You can never use too many hidden nodes, provided that you ensure the model is not over-fit to the training data (by using a validation set, weight decay, or some other form of regularizer). The only cost is the increased training time.
There re basically two different approaches, control the layers and numbers of neurons. For recurrent single hidden layer, please see my Jordan network paper. For kernel method, the hidden layer has infinity dimension, the number of output layers can be sparcified, see my linear kernel papers. Both are uploaded at the research gate.
Your question is one of the first kinds of questions that were asked about neural networks when they began to be actively investigated in the late 1980's and early 1990's.
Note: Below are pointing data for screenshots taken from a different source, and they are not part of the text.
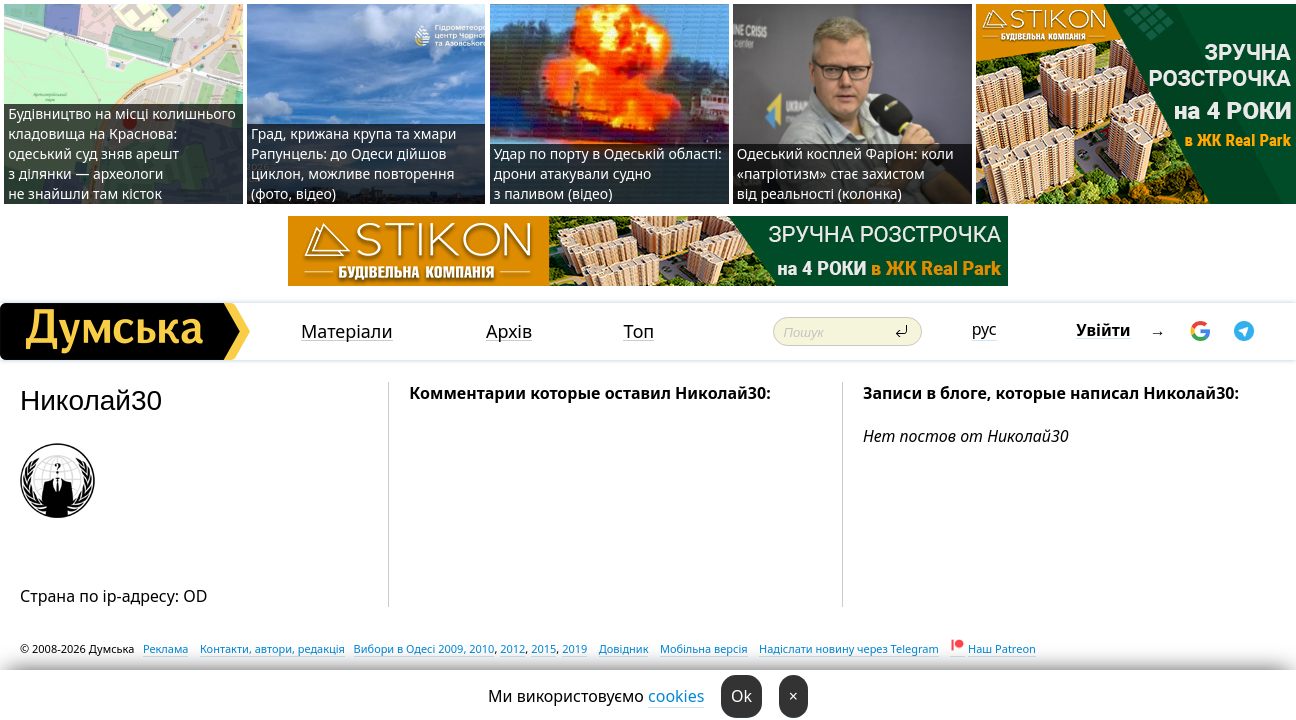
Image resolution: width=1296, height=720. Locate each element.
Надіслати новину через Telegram (849, 648)
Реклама (166, 648)
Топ (638, 331)
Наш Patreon (1002, 648)
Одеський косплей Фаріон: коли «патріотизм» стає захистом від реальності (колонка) (845, 173)
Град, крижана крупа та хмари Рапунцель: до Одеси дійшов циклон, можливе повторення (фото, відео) (353, 163)
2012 (512, 648)
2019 (574, 648)
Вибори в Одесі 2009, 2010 (424, 648)
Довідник (624, 648)
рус (984, 329)
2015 (543, 648)
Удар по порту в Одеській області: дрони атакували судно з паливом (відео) (608, 173)
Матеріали (347, 331)
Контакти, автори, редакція (272, 648)
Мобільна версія (704, 648)
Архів (509, 331)
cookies (676, 696)
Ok (741, 696)
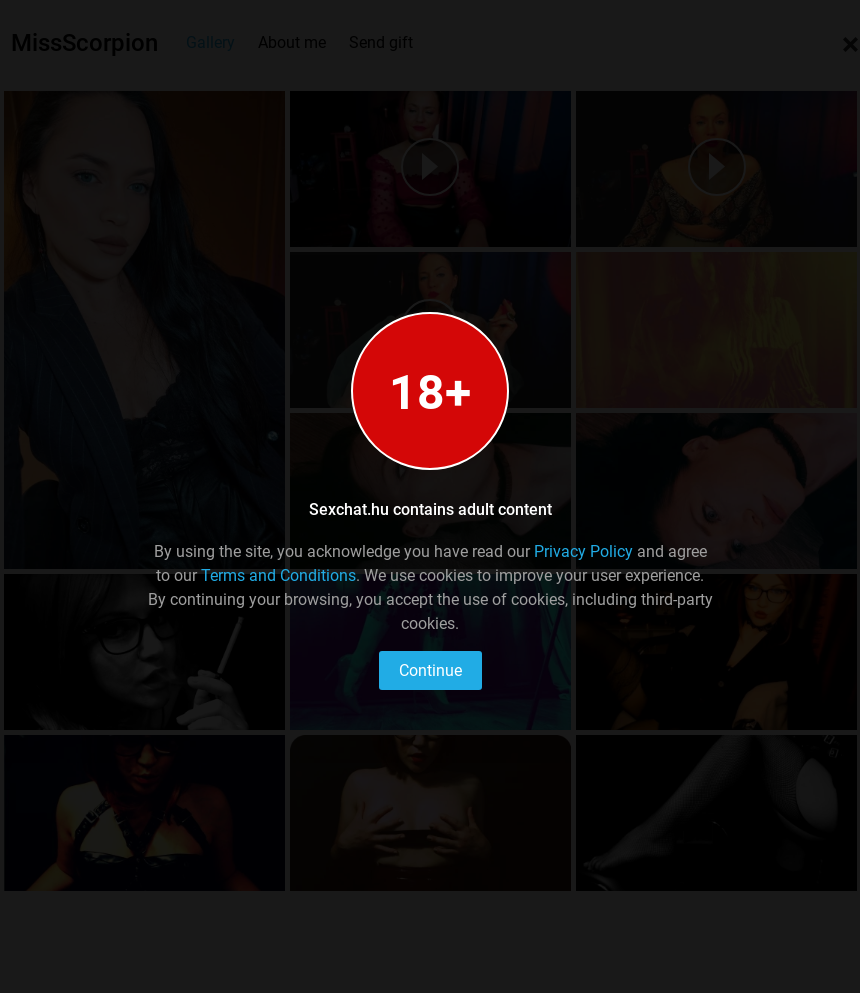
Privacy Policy (583, 551)
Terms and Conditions (278, 575)
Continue (430, 670)
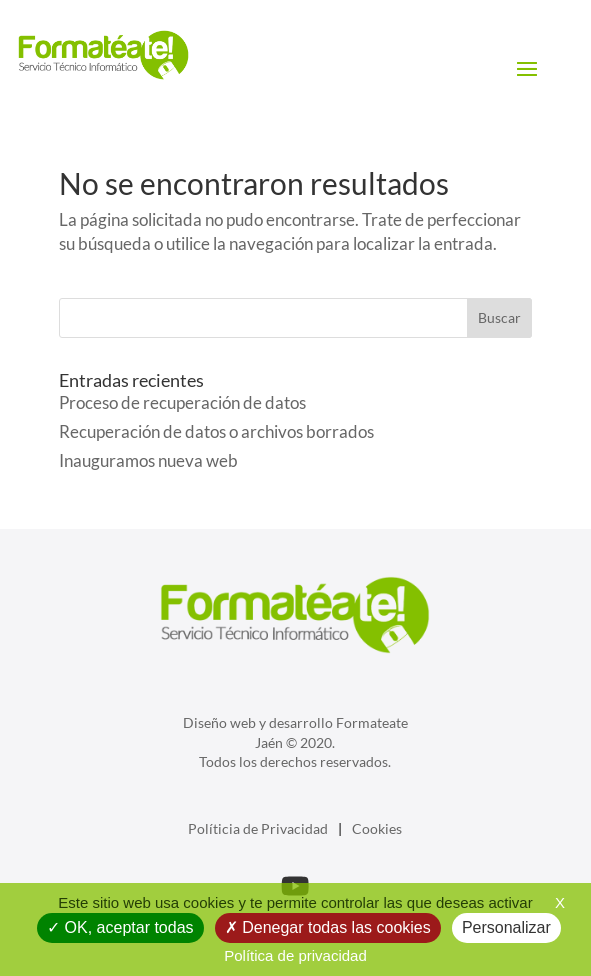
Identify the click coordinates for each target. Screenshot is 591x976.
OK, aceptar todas (120, 927)
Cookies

You will find good answers to your questions by going back to papers from that timeframe, and by reading some classic books on neural networks.
One of the most classic papers in the field is Sejnowski's work:
◾Gorman, R. P. Sejnowski, T. J. Analysis of Hidden Units in a Layered Network Trained to Classify Sonar Targets, Neural Networks, 1, 75-89, 1988 (PDF: http://papers.cnl.salk.edu/PDFs/Analysis%20of%20Hidden%20Units%20in%20a%20Layered%20Network%20Trained%20to%20Classify%20Sonar%20Targets%201988-2996.pdf)
If you can get a hold of my earlier book, "Handbook of Neural Computing Applications" (Academic, 1990), take a look at the REFERENCES at the ends of Chapters 7 & 8 (Multilayer Feed-foward Networks, Parts I & II) and 15 (Configuring and Optimizing the Back-Propagation Network).
While this is going back in time a bit, you'll find that researchers from this timeframe were very interested in this question, and there are a lot of good papers from this era that will be useful for you.